Mais essentiel est d’abord le
désir capable d’entraîner à ne pas simplement reproduire. Pour dire à
l’unisson. Avec la voix toujours un peu étouffante des autres. Et c’est ce
désir avant tout d’une parole qui se cherche et doit apprendre à se trouver que
les rencontres que nous proposons tentent de susciter.
Travaux d'élèves autour des Découvreurs au CDI de Bruay la Buissière avec Delphine Cuvellier |
Nous ne cherchons pas justement dans
les classes à repérer ces futurs Andromède de sous-préfecture dont se moquait à juste titre le peu sympathique
Claudel.
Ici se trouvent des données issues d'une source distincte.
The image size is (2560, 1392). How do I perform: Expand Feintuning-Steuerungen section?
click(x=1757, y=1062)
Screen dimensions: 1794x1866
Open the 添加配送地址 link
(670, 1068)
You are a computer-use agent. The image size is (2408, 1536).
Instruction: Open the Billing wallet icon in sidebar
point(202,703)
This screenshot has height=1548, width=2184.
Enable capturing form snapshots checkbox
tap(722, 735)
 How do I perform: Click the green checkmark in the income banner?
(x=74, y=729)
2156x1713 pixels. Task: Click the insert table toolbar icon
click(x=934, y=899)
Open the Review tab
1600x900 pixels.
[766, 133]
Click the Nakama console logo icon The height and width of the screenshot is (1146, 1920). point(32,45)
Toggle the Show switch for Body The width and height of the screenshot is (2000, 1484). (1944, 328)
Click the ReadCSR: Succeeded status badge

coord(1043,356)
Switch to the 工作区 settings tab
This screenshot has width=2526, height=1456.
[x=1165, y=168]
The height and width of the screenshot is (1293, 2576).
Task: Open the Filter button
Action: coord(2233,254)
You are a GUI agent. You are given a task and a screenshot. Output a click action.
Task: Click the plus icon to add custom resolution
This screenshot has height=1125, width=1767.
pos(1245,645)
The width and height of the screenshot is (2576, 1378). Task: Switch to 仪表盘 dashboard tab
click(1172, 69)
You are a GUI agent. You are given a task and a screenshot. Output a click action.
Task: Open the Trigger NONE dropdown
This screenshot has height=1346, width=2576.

En encourageant ce dévoiement sentimental qui fait les fausses lyriques, ces emportements indignés, ces compassions comme ces célébrations affectées
qui passent encore trop souvent pour le propre de la sensibilité poétique, certains
trahissent leur mission qui n’est pas de favoriser les comportements de
connivence, les soumissions hypocrites à des valeurs de façade, mais
d’apprendre à chacun à s’envisager dans sa propre distance. Il y a une morale
de l’écriture. Qui est de soucieux nouages. Entre les mots et les choses. Entre
les autres et nous-mêmes. Entre l’expérience directement vécue et celle qui ne
passe que par l’imaginaire. Entre ce que je voudrais dire et ce que je suis
capable de dire. Entre ce que je croyais dire et ce que je dis vraiment. Entre
mensonge et sincérité, honnêteté et imposture, c’est à dire entre tous les
degrés de l’adhésion ou de la complicité à soi-même dont nous sommes capables
...
Un groupe d'élèves de Jean-Bart Dunkerque avec Eric Davenne |
Allez ! La tête encore toute
prise des belles réalisations des uns et de la chaleureuse et audacieuse
participation des autres, j’avais entrepris ce billet pour témoigner de ma
reconnaissance envers l’accueil que m’auront accordé les élèves et leurs
professeurs des lycées Wallon de Valenciennes, Carnot de Bruay la Buissière et
Jean-Bart de Dunkerque où je viens de me rendre ces jours derniers en compagnie
pour le premier nommé de Geneviève Peigné. Et voilà ce que fait finalement la
parole. Elle entraîne. Détourne. S’échappe. Heureusement aussi elle revient. Alors
oui revenons ! Que je puisse redire à quel point j’ai été heureux de partager
avec tous ces jeunes et je le dis encore avec leurs bien valeureux professeurs,
cette expérience de rencontres dont j’ai le bon espoir qu’elles soient
parvenues à nous faire oublier l’accessoire et l’anecdotique pour nous
maintenir bien au-dessus de toutes nos prétendues certitudes au niveau des plus
vivifiantes et joyeuses curiosités.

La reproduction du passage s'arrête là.